Joyner also noted that CVS is driving innovation within its Aetna business. “You've seen this in the work we've done with the prior authorizations with a bundled PA process as well as the new care path and technology that we're rolling out. So I'm really bullish on the progress that Aetna is making,” he told investors on the call.
For the healthcare benefits segment, CVS expects full-year adjusted operating income of approximately $2.42 billion at the low end of its guidance range. This reflects an increase of approximately $500 million, primarily driven by the final 2024 risk adjustment update for its individual exchange business, executives said.
Aetna is well-positioned for future growth, mainly driven by continued margin recovery in MA, noted Michael Cherny, senior research analyst at Leerink Partners, in a research note.
“There are a lot of moving parts across CVS's healthcare enterprise, but we see the totality as moving in the right direction, as a positive sign for this year and subsequent year's performance. The focus remains, at least near-term, on health care benefits. This is the linchpin of CVS's EPS growth and we see a fairly favorable setup heading 2Q, particularly against the backdrop of a conservative FY25 guide,” Cherny wrote.

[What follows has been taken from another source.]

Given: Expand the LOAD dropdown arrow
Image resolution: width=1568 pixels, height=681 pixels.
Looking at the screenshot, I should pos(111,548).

CVS Health's health services segment, which includes its pharmacy benefit management solutions, reported total revenues increased 10.2% to $46 billion. Second-quarter adjusted operating income decreased 18% year over year, driven by continued pharmacy client price improvements and the impact of a higher MBR within CVS’ healthcare delivery business, specifically Oak Street Health.

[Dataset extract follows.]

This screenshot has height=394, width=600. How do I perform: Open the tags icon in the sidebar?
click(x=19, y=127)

CVS is focused on addressing the market dynamics while strengthening the Oak Street Health business and improving the financial performance over the short and long term, executives said.
The company’s PBM business, Caremark, benefited from a strong renewal and sales season, posting solid results. Caremark scored a win when it inked a new pharmacy benefits contract with the California Public Employees’ Retirement System (CalPERS).

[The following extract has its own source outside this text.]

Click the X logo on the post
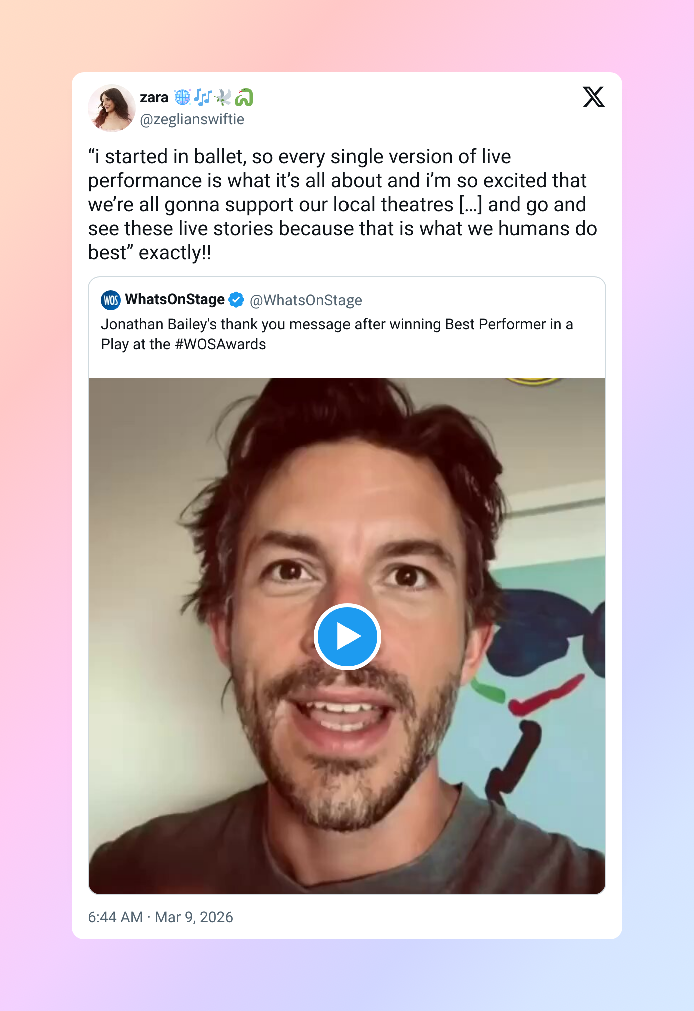[x=593, y=97]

Revenue for the pharmacy and consumer wellness segment grew 12.5% to reach $33.5 billion.
CVS Pharmacy plans to acquire the prescription files of certain Rite Aid pharmacies across 15 states in areas that CVS serves, as well as acquire and operate certain Rite Aid stores in Idaho, Oregon and Washington.
CVS Health also has committed $20 billion over the next decade to simplify the U.S. health system for the American consumer. Specifically, the company is committed to advancing interoperability between members, patients/caregivers, healthcare providers and appropriate community resource entities to foster collaboration, improve member outcomes and increase satisfaction, the company said.
Rajiv Leventhal, senior analyst at market research company Emarketer, noted that investors see positive signs as CVS’ health insurance division is finally turning things around.
“CVS’ strong 2025 continues (stock up about 40% year-to-date) after a rough 2024 across the business, which resulted in replacing its CEO. The signs are especially encouraging considering the various headwinds its top competitors are facing. This includes UnitedHealth Group withdrawing its financial guidance earlier this year while also being investigated by the DOJ. Walgreens, meanwhile, is being taken private as a result of its struggling pharmacy and health services businesses. Whether CVS can keep the positive momentum for the rest of its fiscal year will depend on managing costs in the Medicare market, avoiding disruption to its PBM business due to pending lawsuits, and relying less on front-of-store sales,” Leventhal said.
Editor's note: This story has been updated following the company's earnings call.